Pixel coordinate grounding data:
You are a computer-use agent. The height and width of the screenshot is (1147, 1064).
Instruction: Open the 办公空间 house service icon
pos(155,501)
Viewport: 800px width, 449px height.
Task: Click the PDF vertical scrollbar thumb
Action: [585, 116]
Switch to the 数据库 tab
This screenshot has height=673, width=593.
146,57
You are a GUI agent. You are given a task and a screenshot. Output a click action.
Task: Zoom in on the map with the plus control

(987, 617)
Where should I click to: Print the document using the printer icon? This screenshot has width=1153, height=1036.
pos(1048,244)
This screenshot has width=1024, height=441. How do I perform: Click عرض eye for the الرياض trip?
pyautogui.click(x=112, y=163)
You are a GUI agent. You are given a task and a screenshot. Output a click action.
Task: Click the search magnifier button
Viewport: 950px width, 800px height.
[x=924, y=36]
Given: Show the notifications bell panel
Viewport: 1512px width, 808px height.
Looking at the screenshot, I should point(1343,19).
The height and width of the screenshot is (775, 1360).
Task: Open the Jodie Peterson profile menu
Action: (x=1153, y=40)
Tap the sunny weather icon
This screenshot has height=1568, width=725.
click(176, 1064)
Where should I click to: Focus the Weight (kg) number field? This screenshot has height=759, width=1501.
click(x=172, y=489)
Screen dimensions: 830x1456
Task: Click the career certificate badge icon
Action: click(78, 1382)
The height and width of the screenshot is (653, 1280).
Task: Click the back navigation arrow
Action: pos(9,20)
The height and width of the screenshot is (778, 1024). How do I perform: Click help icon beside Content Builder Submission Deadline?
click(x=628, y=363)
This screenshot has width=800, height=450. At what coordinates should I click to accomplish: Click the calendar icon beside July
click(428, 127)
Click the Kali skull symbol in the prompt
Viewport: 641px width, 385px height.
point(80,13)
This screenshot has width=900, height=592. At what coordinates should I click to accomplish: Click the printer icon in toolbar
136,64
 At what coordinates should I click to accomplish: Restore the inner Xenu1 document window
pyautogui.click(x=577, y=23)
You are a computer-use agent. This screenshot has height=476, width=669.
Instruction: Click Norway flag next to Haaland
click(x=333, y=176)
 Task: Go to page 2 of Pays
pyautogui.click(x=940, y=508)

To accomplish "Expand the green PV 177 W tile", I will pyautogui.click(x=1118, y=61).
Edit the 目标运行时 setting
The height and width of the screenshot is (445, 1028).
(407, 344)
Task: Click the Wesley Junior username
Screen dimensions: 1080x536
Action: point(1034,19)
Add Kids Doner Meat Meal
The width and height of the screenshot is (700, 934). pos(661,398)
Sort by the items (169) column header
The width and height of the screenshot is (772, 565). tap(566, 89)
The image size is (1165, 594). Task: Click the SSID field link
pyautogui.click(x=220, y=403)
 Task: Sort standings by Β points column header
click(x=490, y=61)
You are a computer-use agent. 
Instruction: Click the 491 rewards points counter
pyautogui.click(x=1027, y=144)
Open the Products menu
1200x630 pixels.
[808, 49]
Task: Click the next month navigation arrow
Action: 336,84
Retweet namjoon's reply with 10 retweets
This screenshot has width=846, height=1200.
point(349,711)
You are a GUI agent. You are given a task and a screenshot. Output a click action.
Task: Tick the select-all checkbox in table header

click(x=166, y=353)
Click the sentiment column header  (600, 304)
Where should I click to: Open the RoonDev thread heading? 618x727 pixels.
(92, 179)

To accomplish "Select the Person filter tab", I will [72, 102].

Exercise objective |
Line by line, copy the data above exactly as it reads.

Response to the task |
You are a computer-use agent. The height and width of the screenshot is (1147, 1064).
Instruction: Open the 办公空间 house service icon
pos(155,501)
Viewport: 800px width, 449px height.
Task: Click the PDF vertical scrollbar thumb
Action: [585, 116]
Switch to the 数据库 tab
This screenshot has height=673, width=593.
146,57
You are a GUI agent. You are given a task and a screenshot. Output a click action.
Task: Zoom in on the map with the plus control

(987, 617)
Where should I click to: Print the document using the printer icon? This screenshot has width=1153, height=1036.
pos(1048,244)
This screenshot has width=1024, height=441. How do I perform: Click عرض eye for the الرياض trip?
pyautogui.click(x=112, y=163)
You are a GUI agent. You are given a task and a screenshot. Output a click action.
Task: Click the search magnifier button
Viewport: 950px width, 800px height.
[x=924, y=36]
Given: Show the notifications bell panel
Viewport: 1512px width, 808px height.
Looking at the screenshot, I should point(1343,19).
The height and width of the screenshot is (775, 1360).
Task: Open the Jodie Peterson profile menu
Action: (x=1153, y=40)
Tap the sunny weather icon
This screenshot has height=1568, width=725.
click(176, 1064)
Where should I click to: Focus the Weight (kg) number field? This screenshot has height=759, width=1501.
click(x=172, y=489)
Screen dimensions: 830x1456
Task: Click the career certificate badge icon
Action: click(78, 1382)
The height and width of the screenshot is (653, 1280).
Task: Click the back navigation arrow
Action: pos(9,20)
The height and width of the screenshot is (778, 1024). How do I perform: Click help icon beside Content Builder Submission Deadline?
click(x=628, y=363)
This screenshot has width=800, height=450. At what coordinates should I click to accomplish: Click the calendar icon beside July
click(428, 127)
Click the Kali skull symbol in the prompt
Viewport: 641px width, 385px height.
point(80,13)
This screenshot has width=900, height=592. At what coordinates should I click to accomplish: Click the printer icon in toolbar
136,64
 At what coordinates should I click to accomplish: Restore the inner Xenu1 document window
pyautogui.click(x=577, y=23)
You are a computer-use agent. This screenshot has height=476, width=669.
Instruction: Click Norway flag next to Haaland
click(x=333, y=176)
 Task: Go to page 2 of Pays
pyautogui.click(x=940, y=508)

To accomplish "Expand the green PV 177 W tile", I will pyautogui.click(x=1118, y=61).
Edit the 目标运行时 setting
The height and width of the screenshot is (445, 1028).
(407, 344)
Task: Click the Wesley Junior username
Screen dimensions: 1080x536
Action: point(1034,19)
Add Kids Doner Meat Meal
The width and height of the screenshot is (700, 934). pos(661,398)
Sort by the items (169) column header
The width and height of the screenshot is (772, 565). tap(566, 89)
The image size is (1165, 594). Task: Click the SSID field link
pyautogui.click(x=220, y=403)
 Task: Sort standings by Β points column header
click(x=490, y=61)
You are a computer-use agent. 
Instruction: Click the 491 rewards points counter
pyautogui.click(x=1027, y=144)
Open the Products menu
1200x630 pixels.
[808, 49]
Task: Click the next month navigation arrow
Action: 336,84
Retweet namjoon's reply with 10 retweets
This screenshot has width=846, height=1200.
point(349,711)
You are a GUI agent. You are given a task and a screenshot. Output a click action.
Task: Tick the select-all checkbox in table header

click(x=166, y=353)
Click the sentiment column header  (600, 304)
Where should I click to: Open the RoonDev thread heading? 618x727 pixels.
(92, 179)

To accomplish "Select the Person filter tab", I will [72, 102].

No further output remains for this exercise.